Et pourtant, ce n’est pas une scène de confusion : le peuple est grave ; il se fractionne par groupes, et, dans cette foule immense qu’on croirait pressée et agitée, chacun circule librement, chacun interroge son voisin ou lui répond avec douceur, chacun écoute sans passion et sans méfiance ce qui se dit autour de lui, sans méfiance et sans passion. Chose étrange, on attend le résultat d’une grande crise politique à laquelle chacun a contribué par son vote, et, pourtant la masse ne semble ni impatiente ni inquiète du fait qui va se produire. On ne discute pas, on cause. Le fait préoccupe peu le peuple, l’idée l’absorbe. Le peuple a un problème devant les yeux, il voudrait le résoudre avant de s’affliger ou de se réjouir du résultat des élections. Il s’intéresse médiocrement aux noms propres. Beaucoup se demandent s’ils ont bien voté, et, pour le savoir, ils le demandent à tout ce qui s’arrête autour d’eux. Pour le demander, ils ne trahissent pas le secret de leur vote, ils cachent avec dignité l’angoisse de leur conscience sur ce point délicat ; mais ils demandent à chacun quelque lumière sur l’idée dominante, sur la question du travail.
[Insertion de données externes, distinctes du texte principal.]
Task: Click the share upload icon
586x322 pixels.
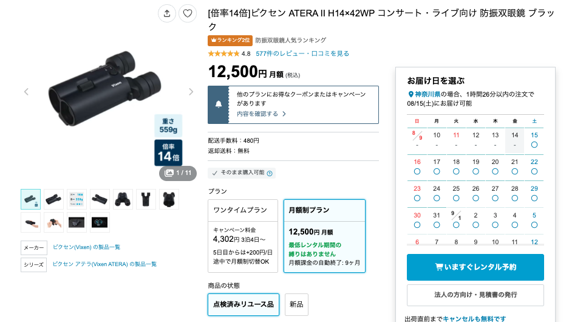Action: [x=166, y=13]
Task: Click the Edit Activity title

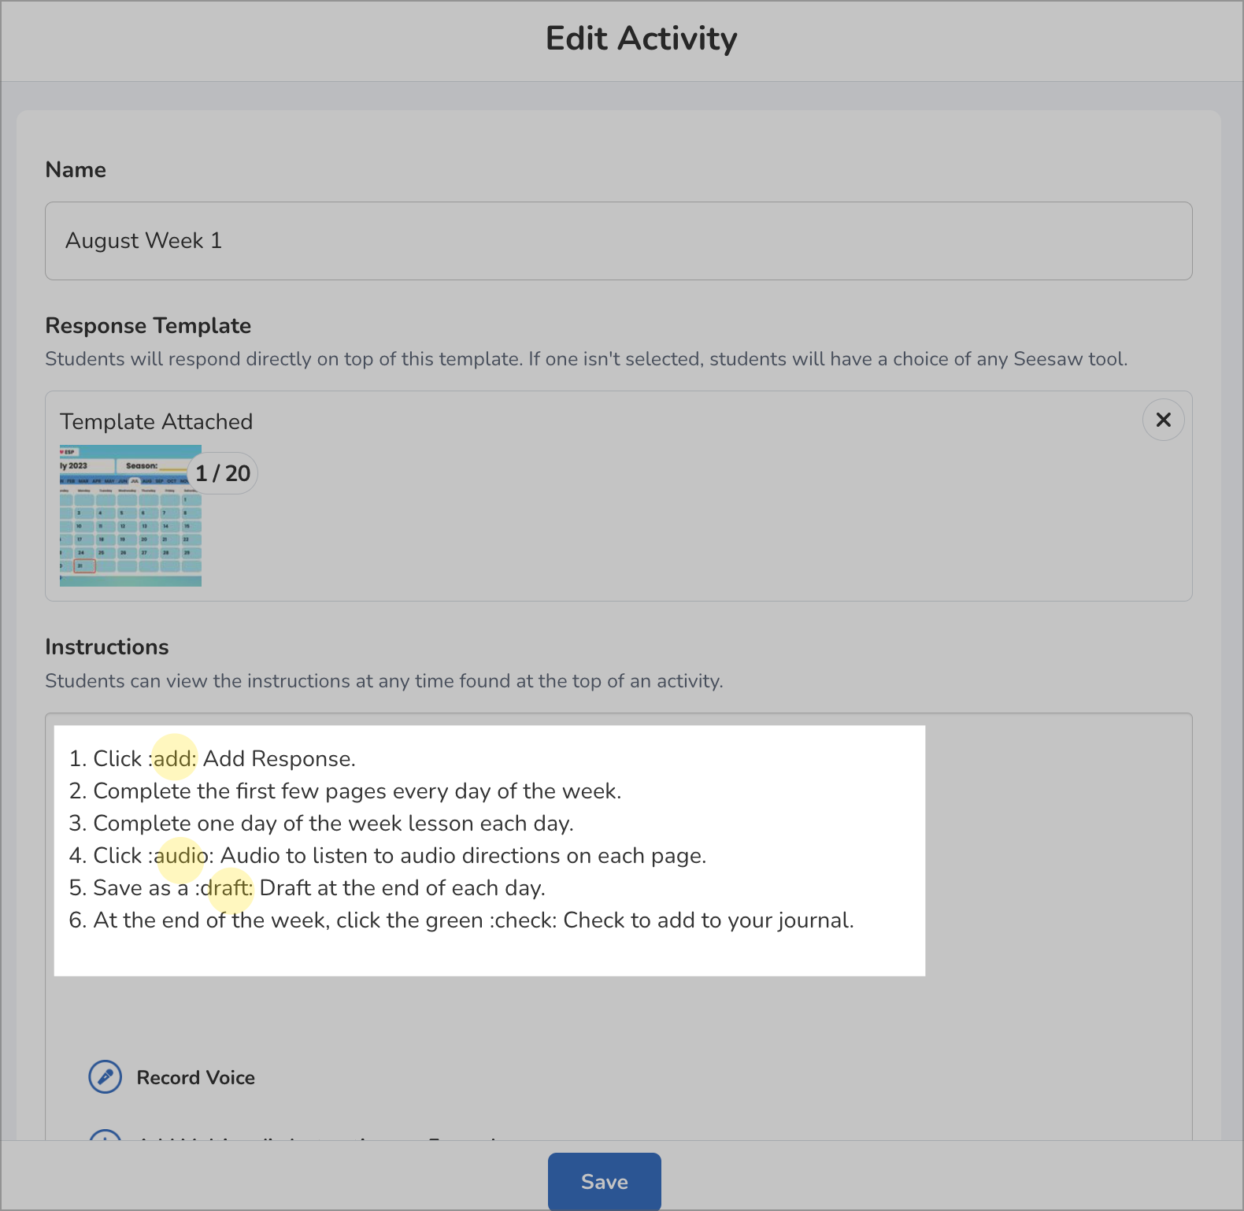Action: (x=641, y=38)
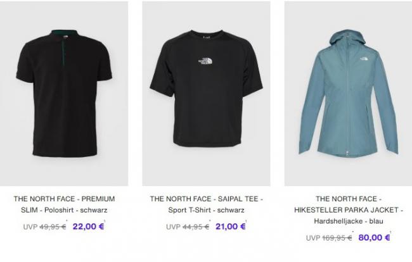Screen dimensions: 412x262
Task: Open the HIKESTELLER PARKA JACKET product title
Action: 349,210
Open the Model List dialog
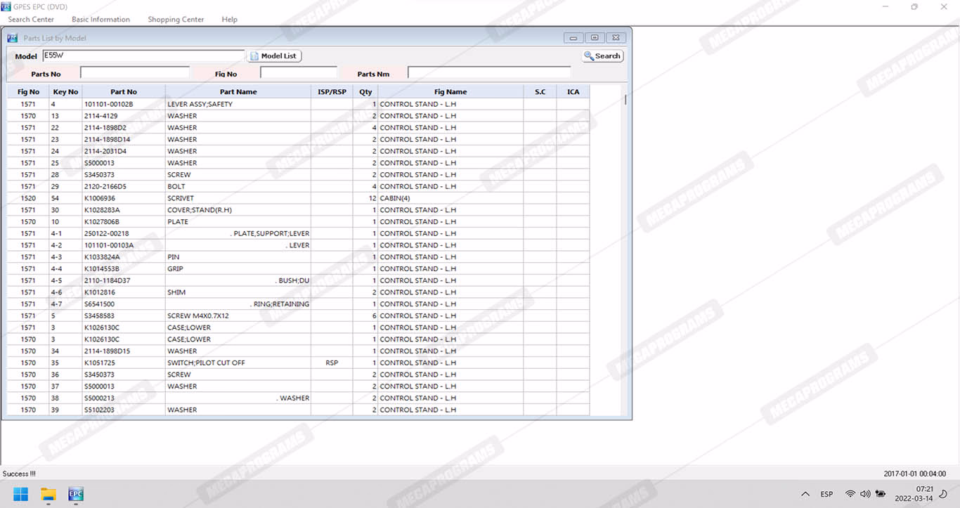 coord(274,56)
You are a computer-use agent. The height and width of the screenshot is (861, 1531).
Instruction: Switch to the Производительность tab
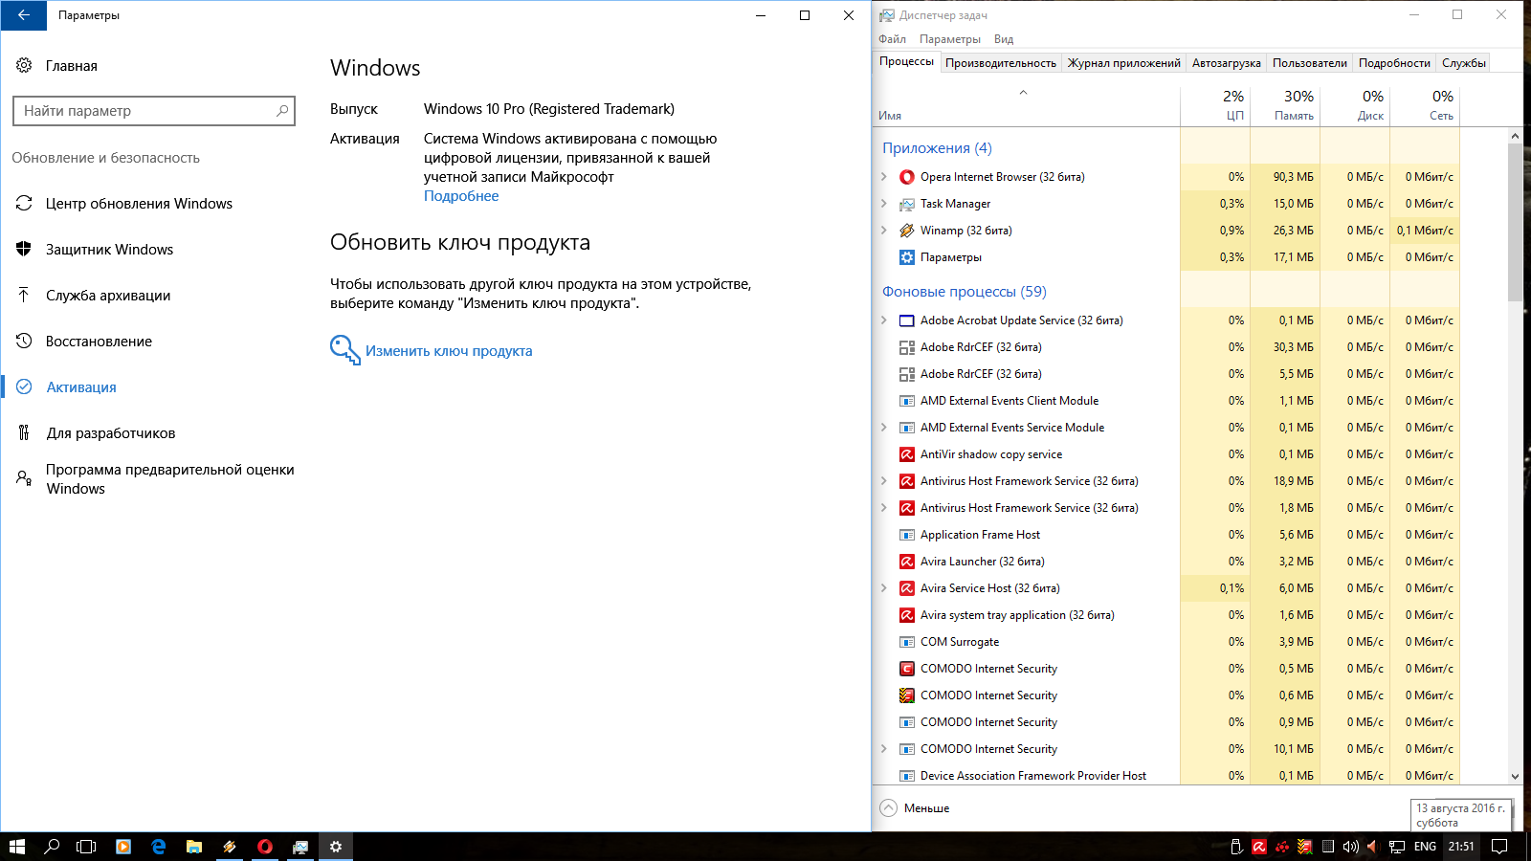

Entrez dans le premier groupe venu, il y en a bien quatre ou cinq mille, et, quand vous aurez entendu ce qui se discute dans le premier, passez aux autres, ce sera toujours la même chose. Point d’orateurs de carrefour, pas d’énergumènes montant sur la borne et faisant appel aux passions. Partout des hommes qui s’expriment simplement et clairement, et qui se consultent à deux, à trois, à quatre, sans chercher à s’interrompre, sons vouloir se contredire et briller aux dépens l’un de l’autre. Écoutez : je transcris l’entretien du premier groupe venu, et si, vous pensez que je l’arrange, allez-y vous-même, ce soir ou demain ; seulement, demain, ils parleront mieux encore, car cette éducation libre de la place publique, cet enseignement admirable de fraternité fait faire à l’homme des progrès immenses. Ce n’est pas le résultat d’une instruction. Ce que le Peuple trouve lui-même vaut mieux que tout ce qu’on invente pour lui. Il a découvert, depuis ces derniers jours, cette simple manière de s’éclairer, qui est de se consulter en consultant tout le monde, il a suffi qu’on lui dit : « Tu es libre ! » pour qu’aussitôt il trouvât, sous ce rapport, le meilleur usage possible de sa liberté. Depuis le 17 avril jusqu’au 28, il a déjà fait plus de progrès que le serf en Russie n’en fait dans un siècle.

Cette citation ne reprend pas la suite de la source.